The hospital is in the 7th Police District, one of the busiest drug markets and an area leading the city in the number of homicides this year. At Greater Southeast, medical technicians have grown weary of the steady stream of young males brought into their emergency room nightly, their bodies wounded by bullets.

"Not only has there been an increase in the number of shootings I'm seeing, but it looks like people are being shot with more powerful weapons, large-caliber bullets, automatic weapons," said Dr. Michael Lippe, an attending physician in the hospital's emergency department.

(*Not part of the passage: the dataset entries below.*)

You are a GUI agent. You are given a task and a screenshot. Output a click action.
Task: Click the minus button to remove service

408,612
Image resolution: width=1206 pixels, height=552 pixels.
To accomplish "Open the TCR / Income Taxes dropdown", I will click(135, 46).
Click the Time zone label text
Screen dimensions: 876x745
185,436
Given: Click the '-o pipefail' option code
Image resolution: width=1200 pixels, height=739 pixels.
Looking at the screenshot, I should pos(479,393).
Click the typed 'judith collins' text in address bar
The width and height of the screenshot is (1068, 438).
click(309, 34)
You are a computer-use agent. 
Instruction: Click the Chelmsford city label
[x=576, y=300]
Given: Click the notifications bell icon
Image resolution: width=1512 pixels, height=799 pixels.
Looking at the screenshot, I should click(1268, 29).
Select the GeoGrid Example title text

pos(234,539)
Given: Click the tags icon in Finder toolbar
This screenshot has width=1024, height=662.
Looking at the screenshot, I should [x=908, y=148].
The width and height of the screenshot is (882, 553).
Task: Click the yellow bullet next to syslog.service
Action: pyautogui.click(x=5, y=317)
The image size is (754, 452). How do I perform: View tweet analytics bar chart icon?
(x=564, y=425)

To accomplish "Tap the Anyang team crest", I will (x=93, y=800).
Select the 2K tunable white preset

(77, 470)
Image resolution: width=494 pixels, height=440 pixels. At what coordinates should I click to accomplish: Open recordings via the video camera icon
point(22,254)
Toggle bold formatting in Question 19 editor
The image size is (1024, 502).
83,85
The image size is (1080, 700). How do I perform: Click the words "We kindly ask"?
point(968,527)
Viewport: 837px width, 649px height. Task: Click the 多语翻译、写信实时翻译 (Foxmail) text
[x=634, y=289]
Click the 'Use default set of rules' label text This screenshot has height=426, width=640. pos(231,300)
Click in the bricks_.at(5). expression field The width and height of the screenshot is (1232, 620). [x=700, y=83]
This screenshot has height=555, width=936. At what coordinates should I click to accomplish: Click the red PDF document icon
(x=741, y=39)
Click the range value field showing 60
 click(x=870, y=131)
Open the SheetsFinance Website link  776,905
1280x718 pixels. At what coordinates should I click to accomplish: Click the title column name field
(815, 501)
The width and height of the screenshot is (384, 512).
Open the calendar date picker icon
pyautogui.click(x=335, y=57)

"When I first started, most gunshot wounds were from .22-caliber, small handguns," said Lippe, who has worked in the emergency room for four years.

"Now we're seeing .38 and .45 calibers and some larger guns. We're also beginning to see injuries from automatic weapons . . . a person comes in with 16 bullet wounds. Of course, those patients are usually dead.

"The thing that upsets me is you can almost predict the deaths," said Lippe. "We see young men come in with a minor gunshot wound, and you can see they are on drugs.

"They're wearing gold chains and have several thousand dollars in their pockets. They're living a fast life and you know it's a matter of time before they come back shot worse -- or dead.

"It's a real waste of young life."

From Jan. 1 through Nov. 30, l987: 2,526 weapons were confiscated, including 696 seized from July through October in Operation Clean Sweep.

During the same 11-month period in l986, 1,961 weapons were confiscated.

Of the 696 weapons confiscated from July through October in Operation Clean Sweep this year, traces have been completed on 172: At least 5 were purchased at Virginia gun stores; 17 were purchased at Maryland gun stores,and 52 were too old to trace.